Task to carry out
Determine how many of the lines below include "badge", then respond with that number and no other text.

[Source records]
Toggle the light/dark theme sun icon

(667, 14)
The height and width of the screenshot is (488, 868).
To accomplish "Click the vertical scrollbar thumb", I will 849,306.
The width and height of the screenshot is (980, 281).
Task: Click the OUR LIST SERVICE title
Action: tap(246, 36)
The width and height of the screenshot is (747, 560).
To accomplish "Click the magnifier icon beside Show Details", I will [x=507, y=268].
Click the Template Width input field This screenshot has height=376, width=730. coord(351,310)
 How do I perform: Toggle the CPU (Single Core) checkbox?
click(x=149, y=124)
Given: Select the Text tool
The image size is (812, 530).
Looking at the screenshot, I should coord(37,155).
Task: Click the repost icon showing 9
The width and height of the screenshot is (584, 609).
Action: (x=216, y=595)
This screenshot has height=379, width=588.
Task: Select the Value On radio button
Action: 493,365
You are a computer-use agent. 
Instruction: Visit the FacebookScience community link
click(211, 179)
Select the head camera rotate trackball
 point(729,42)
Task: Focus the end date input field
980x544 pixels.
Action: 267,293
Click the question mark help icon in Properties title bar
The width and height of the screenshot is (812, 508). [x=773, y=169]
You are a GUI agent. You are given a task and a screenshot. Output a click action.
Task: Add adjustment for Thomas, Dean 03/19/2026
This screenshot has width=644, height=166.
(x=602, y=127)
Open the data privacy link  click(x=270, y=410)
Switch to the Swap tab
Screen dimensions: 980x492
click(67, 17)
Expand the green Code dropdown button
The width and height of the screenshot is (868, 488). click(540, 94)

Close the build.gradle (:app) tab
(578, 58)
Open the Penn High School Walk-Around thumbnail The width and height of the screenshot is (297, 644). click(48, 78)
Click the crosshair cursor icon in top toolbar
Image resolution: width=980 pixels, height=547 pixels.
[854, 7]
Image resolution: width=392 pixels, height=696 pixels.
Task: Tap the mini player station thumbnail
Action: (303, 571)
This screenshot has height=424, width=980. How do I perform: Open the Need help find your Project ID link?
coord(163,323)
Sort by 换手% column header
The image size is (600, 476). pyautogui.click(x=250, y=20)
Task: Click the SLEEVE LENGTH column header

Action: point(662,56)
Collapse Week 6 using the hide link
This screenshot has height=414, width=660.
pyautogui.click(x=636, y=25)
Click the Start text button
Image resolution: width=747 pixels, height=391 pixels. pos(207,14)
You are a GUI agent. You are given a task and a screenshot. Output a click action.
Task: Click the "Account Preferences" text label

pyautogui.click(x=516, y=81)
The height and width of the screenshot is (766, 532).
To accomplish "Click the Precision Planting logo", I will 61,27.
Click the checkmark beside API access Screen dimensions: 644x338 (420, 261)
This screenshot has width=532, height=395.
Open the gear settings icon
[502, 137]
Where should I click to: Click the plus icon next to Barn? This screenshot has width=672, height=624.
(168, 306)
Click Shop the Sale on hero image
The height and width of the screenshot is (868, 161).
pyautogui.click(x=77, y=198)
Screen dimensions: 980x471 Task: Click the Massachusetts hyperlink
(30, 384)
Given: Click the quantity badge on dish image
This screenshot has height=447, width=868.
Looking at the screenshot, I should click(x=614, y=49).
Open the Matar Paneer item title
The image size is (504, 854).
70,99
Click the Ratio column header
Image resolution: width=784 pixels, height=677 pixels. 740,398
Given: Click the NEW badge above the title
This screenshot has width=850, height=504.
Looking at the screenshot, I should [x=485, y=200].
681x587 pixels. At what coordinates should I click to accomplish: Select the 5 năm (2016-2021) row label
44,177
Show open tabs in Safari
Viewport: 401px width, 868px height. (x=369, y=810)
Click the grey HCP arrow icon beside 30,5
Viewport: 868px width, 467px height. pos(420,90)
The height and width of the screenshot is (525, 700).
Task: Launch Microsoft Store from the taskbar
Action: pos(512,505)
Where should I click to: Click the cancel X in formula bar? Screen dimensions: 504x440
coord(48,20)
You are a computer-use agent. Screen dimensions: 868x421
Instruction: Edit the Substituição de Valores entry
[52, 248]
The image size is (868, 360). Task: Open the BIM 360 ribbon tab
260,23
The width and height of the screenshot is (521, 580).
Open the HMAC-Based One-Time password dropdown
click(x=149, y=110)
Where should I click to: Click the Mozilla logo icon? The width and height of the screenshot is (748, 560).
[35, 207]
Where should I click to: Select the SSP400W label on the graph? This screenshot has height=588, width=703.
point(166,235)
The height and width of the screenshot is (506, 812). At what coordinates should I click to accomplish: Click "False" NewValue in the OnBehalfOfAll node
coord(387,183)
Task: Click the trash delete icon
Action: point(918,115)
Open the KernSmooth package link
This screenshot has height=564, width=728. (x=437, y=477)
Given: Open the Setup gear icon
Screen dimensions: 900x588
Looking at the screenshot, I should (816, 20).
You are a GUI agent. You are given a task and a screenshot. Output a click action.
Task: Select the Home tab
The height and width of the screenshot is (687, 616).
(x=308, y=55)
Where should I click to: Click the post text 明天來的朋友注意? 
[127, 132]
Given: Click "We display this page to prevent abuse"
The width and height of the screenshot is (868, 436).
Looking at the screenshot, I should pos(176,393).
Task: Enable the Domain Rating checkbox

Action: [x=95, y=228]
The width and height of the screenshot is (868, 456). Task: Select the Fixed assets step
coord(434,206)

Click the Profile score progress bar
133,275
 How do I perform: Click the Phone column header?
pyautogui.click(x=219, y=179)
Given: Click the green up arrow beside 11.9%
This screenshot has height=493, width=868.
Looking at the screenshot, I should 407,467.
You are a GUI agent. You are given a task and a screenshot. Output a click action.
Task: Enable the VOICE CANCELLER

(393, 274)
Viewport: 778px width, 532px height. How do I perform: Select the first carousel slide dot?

Solution to this problem
2